Mythos #31: Das Internet ermöglicht Organisation ohne Organisation.
Sebastian Berg

Mythos: Das Internet bietet eine Form der sozialen und politischen Organisation ohne hierarchische und starre Strukturen. Sinkende Kommunikations‑ und Transformationskosten dank digitaler Technologien ermöglichen eine Bottom-up-Vernetzung, die institutionelle Formen der Politik überflüssig macht, Machtausübung begrenzt und eine radikal demokratische Gesellschaft hervorbringt.

 

Stimmt’s? Die Idee der egalitären und integrativen Gesellschaft ist einer der Gründungsmythen des Internets, wie John Perry Barlow sagt: „Wir erschaffen eine Welt, die alle betreten können ohne Bevorzugung oder Vorurteil bezüglich Rasse, Wohlstand, militärischer Macht und Herkunft.“ (Barlow 1996) (# 28). Von Anfang an ging man davon aus, dass das Internet Werkzeuge oder Plattformen bietet, die einfach zu bedienen sind und die Kommunikation fördern und so auf natürliche Weise die Bildung neuer Gruppen, gegenseitige Zusammenarbeit und die Möglichkeit der Teilnahme ohne formale Organisation fördern (Shirky 2008).

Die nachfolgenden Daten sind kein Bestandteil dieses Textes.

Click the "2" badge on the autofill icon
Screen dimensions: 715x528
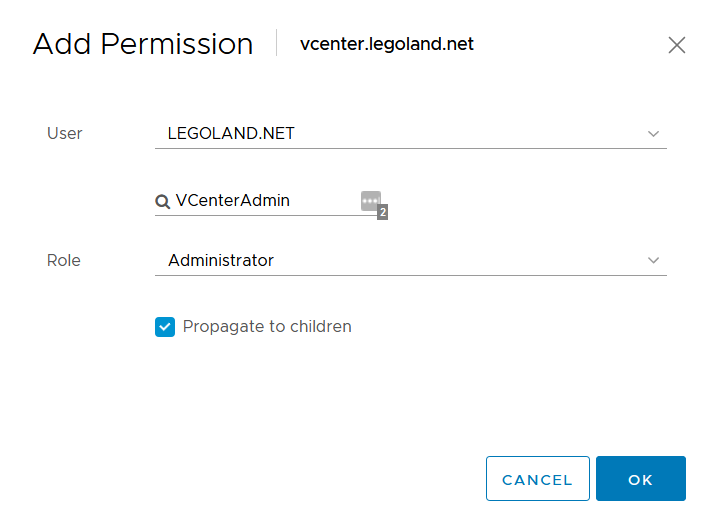click(382, 212)
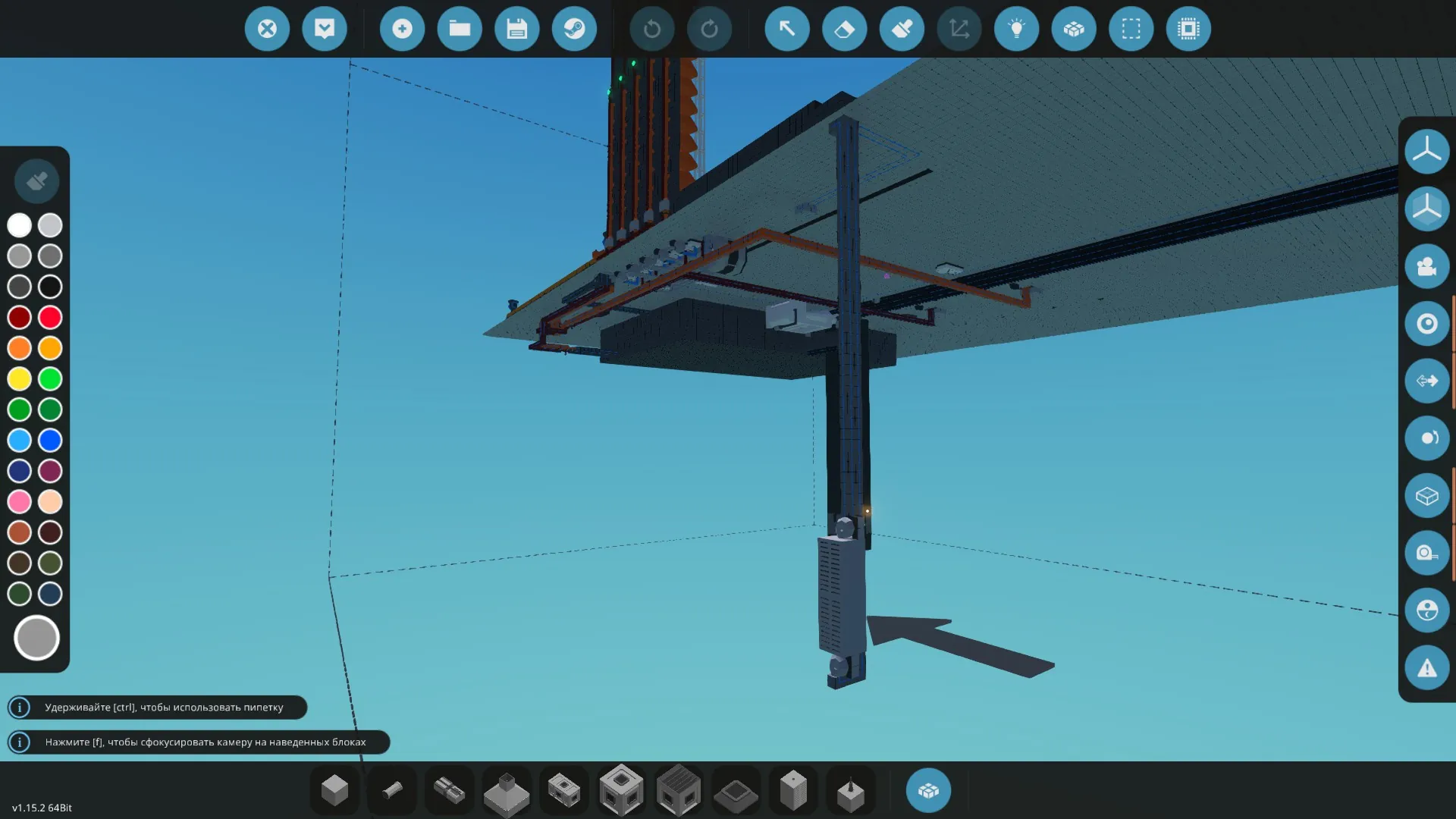Open the microcontroller chip editor icon
The image size is (1456, 819).
pyautogui.click(x=1188, y=29)
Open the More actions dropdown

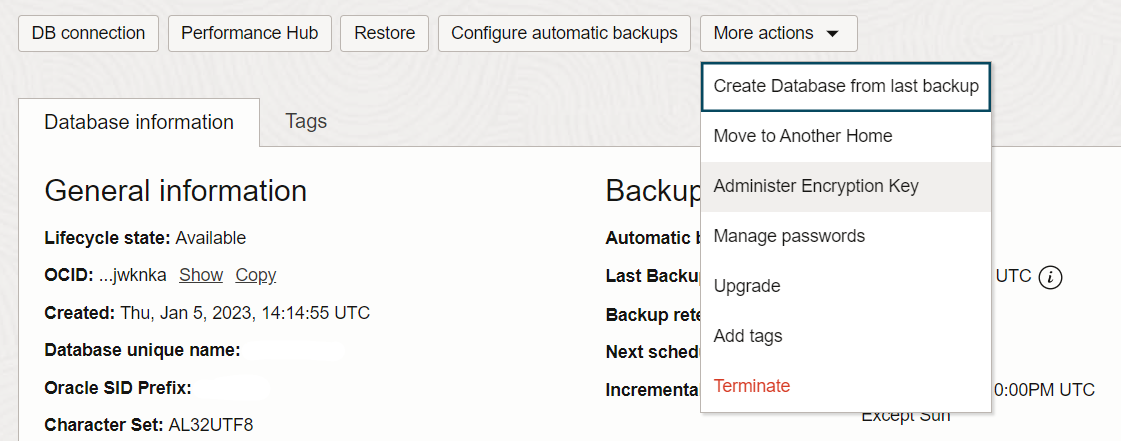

Ungeachtet des Verschwindens von Schranken und Instanzen in vielen Bereichen gilt dies nicht für Hierarchien und (politische) Institutionen per se. Hierzu schreibt Melvin Kranzberg: „Technologie ist weder gut noch schlecht noch neutral.“ Sie lässt sich gestalten und ist Ausdruck der Bedingungen, unter denen sie umgesetzt wird. Jede Infrastruktur muss betrieben, finanziert und in bestehende soziale Strukturen integriert werden, damit „neuere Medienpraktiken in den einander durchdringenden Bereichen von Medien und Politik die Logik älterer Medienpraktiken anpassen und integrieren können“ (Chadwick 2013). Wie schon der Satz „Code ist Gesetz“ (Lessig 1999) (# 3) aussagt, sind internetbasierte Tools im Wesentlichen (dingliche) Institutionen, um die herum Organisation stattfindet. Je nach Architektur der Plattform und den gesellschaftlichen Bildern, nach denen sie gestaltet wurden, weisen sie eine entsprechende strukturierende Wirkung auf.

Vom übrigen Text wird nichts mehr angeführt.